There's no magic technology involved; this is just the problem of
how to actually implement it. Until we do that we all live in
danger of having our name smeared if some jerk decides he's pissed
and posts some nazi propaganda, or threats, with a reputable person's
e-mail address. I already was an antisemite, and an agent of KGB,
thank you very much.

Now, how about doing the right thing: make the NANOG list the
first one to require signed messages? Somebody has to start.

- --vadim


-----BEGIN PGP SIGNATURE-----
Version: 2.6

iQCVAgUBMtaqSEDODjim2XUVAQFuBwP+N7JhLLT7yFcF8Se7XvfRd9DOPceAa0U5
vvnjbCCEZpq8xWh6H7cMyq3vZdQeFzYnCC6007PQt4AyodJ8DQC77RLL72YthHzz
/ZWQdbS7xlJQxsUAFQiZprpeW6cAExRwIiPrKimjx96kvBvufFPeOtLjhV1Vpalo
o4e+DHJRGbY=
=EMOb
-----END PGP SIGNATURE-----
- - - - - - - - - - - - - - - - -
Re: Update on mail bombing threats--not so funny [ In reply to ]
alex at relcom
Jan 10, 1997, 2:38 PM
Post #11 of 19 (1184 views)
Permalink
Sorry, but what are you doing with the uninteresting adv. shits
in you usial mail-box? I found daily 2 / 3 such papers, and I prefere
to brote them into my wasterbacket instead of writing a lot of
complains... Sometimes I found something interesting, anyway.

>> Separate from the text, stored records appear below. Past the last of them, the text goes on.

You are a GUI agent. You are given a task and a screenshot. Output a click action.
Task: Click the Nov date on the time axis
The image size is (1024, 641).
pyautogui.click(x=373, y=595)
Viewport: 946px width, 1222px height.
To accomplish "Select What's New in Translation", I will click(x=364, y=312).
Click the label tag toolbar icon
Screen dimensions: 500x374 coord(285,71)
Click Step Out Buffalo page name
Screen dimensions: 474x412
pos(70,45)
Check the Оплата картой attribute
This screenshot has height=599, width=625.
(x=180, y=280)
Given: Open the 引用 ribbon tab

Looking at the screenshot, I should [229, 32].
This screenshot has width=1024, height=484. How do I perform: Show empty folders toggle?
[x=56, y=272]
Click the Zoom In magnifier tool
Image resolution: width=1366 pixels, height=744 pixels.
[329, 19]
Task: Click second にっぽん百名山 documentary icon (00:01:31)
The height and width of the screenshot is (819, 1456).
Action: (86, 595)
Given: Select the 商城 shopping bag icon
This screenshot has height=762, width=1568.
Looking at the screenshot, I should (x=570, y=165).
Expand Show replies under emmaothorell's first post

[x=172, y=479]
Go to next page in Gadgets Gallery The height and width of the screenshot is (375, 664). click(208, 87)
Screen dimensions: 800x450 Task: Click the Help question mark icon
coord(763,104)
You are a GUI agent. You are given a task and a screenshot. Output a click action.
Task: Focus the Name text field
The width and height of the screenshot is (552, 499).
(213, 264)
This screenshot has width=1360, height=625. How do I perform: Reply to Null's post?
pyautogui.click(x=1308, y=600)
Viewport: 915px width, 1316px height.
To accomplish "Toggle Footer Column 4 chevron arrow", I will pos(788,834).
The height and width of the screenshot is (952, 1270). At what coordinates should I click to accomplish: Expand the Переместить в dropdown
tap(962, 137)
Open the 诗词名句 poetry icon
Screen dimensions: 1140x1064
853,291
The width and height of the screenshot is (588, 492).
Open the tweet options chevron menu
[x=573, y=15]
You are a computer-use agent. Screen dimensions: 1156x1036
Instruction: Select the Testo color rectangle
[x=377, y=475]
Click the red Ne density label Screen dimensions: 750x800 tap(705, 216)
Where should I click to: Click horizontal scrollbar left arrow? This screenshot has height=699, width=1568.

Except some cases of the massive SPAM it's better choice.
Just now I see unadequate behaviour of some network administrators
when 1 (_ONE_) unnessesary message cause 10 / 20 messages (written bu this administrator)
complained about this advertisment (you are naming it _spam_). This cause
us to much more troubles then simple 'D' (or 'REMOVE') command.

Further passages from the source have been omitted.